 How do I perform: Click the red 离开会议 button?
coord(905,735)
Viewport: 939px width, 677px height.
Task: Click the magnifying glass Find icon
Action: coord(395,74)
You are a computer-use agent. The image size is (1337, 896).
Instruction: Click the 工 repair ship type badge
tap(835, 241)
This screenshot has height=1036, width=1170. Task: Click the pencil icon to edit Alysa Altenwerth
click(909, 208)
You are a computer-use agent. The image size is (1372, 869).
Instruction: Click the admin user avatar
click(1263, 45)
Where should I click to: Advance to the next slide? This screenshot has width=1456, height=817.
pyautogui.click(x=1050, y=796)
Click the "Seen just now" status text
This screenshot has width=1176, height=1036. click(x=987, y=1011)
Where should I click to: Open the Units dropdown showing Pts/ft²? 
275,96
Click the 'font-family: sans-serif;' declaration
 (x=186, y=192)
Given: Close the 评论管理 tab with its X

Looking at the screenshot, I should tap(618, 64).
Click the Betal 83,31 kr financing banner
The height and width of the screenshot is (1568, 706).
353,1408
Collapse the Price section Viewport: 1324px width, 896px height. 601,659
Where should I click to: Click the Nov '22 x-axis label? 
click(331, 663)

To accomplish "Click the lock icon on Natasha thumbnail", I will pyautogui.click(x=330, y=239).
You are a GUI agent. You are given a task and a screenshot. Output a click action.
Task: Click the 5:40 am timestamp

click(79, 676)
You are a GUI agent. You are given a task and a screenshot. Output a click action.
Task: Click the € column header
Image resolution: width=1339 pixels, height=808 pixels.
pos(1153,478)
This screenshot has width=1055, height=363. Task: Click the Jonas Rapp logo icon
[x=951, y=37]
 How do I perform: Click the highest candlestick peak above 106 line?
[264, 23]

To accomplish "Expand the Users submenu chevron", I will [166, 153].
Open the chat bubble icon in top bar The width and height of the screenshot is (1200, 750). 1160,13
══════
Each entry above is to be written out exactly.

 How do I perform: Click the red 离开会议 button?
coord(905,735)
Viewport: 939px width, 677px height.
Task: Click the magnifying glass Find icon
Action: coord(395,74)
You are a computer-use agent. The image size is (1337, 896).
Instruction: Click the 工 repair ship type badge
tap(835, 241)
This screenshot has height=1036, width=1170. Task: Click the pencil icon to edit Alysa Altenwerth
click(909, 208)
You are a computer-use agent. The image size is (1372, 869).
Instruction: Click the admin user avatar
click(1263, 45)
Where should I click to: Advance to the next slide? This screenshot has width=1456, height=817.
pyautogui.click(x=1050, y=796)
Click the "Seen just now" status text
This screenshot has width=1176, height=1036. click(x=987, y=1011)
Where should I click to: Open the Units dropdown showing Pts/ft²? 
275,96
Click the 'font-family: sans-serif;' declaration
 (x=186, y=192)
Given: Close the 评论管理 tab with its X

Looking at the screenshot, I should tap(618, 64).
Click the Betal 83,31 kr financing banner
The height and width of the screenshot is (1568, 706).
353,1408
Collapse the Price section Viewport: 1324px width, 896px height. 601,659
Where should I click to: Click the Nov '22 x-axis label? 
click(331, 663)

To accomplish "Click the lock icon on Natasha thumbnail", I will pyautogui.click(x=330, y=239).
You are a GUI agent. You are given a task and a screenshot. Output a click action.
Task: Click the 5:40 am timestamp

click(79, 676)
You are a GUI agent. You are given a task and a screenshot. Output a click action.
Task: Click the € column header
Image resolution: width=1339 pixels, height=808 pixels.
pos(1153,478)
This screenshot has width=1055, height=363. Task: Click the Jonas Rapp logo icon
[x=951, y=37]
 How do I perform: Click the highest candlestick peak above 106 line?
[264, 23]

To accomplish "Expand the Users submenu chevron", I will [166, 153].
Open the chat bubble icon in top bar The width and height of the screenshot is (1200, 750). 1160,13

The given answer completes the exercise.